Los pasos del objetivo resonaban por el callejón. Era tarde. Solo se oía el zumbido de los anuncios holográficos y la lluvia que empezaba a caer.
Yo temblaba detrás de un contenedor. El cuchillo en mi mano pesaba como una maldita espada. Mi estómago rugía. Y mi mente solo gritaba:
“No puedo hacerlo. No sé matar. No sé ni pelear.”
Pero no tenía otra opción. Sin papeles, sin identidad, sin dinero. Aquí, o trabajas... o desapareces.
Y me ofrecieron una paga por una cosa: matar al senador corrupto Almeríh Dross.
Un cerdo político, solo, saliendo de un bar ilegal.
Lo seguí. Me acerqué. Un paso más…
—¿Tienes un problema, mocoso? —dijo sin voltearse.
Mi corazón se detuvo.
Apreté el cuchillo. No pude moverme. Ni una palabra. Solo sudor.

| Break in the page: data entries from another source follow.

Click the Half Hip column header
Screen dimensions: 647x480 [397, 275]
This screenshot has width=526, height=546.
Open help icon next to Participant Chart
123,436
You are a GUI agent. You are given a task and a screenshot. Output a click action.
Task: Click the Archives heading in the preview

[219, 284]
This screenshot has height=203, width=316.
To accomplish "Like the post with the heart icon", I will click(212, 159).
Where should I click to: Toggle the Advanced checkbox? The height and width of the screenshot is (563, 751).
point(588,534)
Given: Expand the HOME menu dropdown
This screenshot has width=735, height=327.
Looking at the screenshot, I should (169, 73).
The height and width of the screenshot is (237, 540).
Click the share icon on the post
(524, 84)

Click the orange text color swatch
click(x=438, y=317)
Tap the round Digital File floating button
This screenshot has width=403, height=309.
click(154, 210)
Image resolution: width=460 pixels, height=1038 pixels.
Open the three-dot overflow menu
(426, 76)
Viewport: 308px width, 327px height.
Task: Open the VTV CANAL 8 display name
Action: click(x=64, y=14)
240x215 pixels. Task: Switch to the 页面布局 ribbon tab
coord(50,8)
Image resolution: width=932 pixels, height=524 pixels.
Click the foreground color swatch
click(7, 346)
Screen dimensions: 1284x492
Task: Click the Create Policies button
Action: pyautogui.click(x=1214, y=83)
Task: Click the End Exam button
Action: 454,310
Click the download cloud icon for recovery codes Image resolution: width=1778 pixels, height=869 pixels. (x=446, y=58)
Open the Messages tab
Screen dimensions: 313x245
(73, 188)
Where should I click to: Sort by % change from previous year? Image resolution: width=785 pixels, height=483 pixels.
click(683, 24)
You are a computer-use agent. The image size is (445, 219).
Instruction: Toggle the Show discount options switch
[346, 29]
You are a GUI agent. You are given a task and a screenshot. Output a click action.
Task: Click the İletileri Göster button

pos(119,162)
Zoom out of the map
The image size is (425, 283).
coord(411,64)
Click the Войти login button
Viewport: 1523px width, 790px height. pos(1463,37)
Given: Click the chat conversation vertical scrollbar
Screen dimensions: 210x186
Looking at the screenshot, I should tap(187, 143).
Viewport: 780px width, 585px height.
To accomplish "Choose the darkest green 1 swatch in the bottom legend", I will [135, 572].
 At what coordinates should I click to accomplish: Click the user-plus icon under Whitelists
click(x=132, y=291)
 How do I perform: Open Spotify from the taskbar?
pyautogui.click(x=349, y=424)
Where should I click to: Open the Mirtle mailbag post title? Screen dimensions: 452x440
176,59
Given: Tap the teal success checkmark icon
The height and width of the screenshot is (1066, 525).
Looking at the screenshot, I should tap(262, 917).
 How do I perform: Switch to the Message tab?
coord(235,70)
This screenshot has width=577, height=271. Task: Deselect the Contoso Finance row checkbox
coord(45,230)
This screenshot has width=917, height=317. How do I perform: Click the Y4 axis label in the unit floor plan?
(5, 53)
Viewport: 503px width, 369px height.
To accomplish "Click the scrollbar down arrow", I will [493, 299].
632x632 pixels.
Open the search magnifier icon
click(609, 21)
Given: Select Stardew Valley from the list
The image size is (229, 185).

El hombre se giró lentamente. Vi su rostro por primera vez: ojos vacíos, labios torcidos. Como si ya hubiera matado antes.
Y entonces… un rugido.
No mío. De motor.
Un camión fuera de control dobló la esquina. Rápido. Gritando metal contra metal. Ruedas resbalando sobre aceite.
Yo salté hacia atrás.
El político ni siquiera gritó. Fue aplastado como una marioneta sin cuerdas. Su cuerpo quedó incrustado en la pared, sangre como una firma grotesca.
El conductor salió ileso. Corrió. Nadie vio nada.
Y yo, temblando, estaba de pie... frente al cadáver, cubierto de su sangre.
Una cámara de vigilancia flotante giró hacia mí. Grabó todo justo cuando el viento sopló la tarjeta del hombre hasta mis pies.
La recogí.
“Trabajo cumplido”, dije por el comunicador, solo para no parecer un inútil.
—Eficiente. Frío. Me gusta. —respondieron al instante—. Te ganaste tu lugar.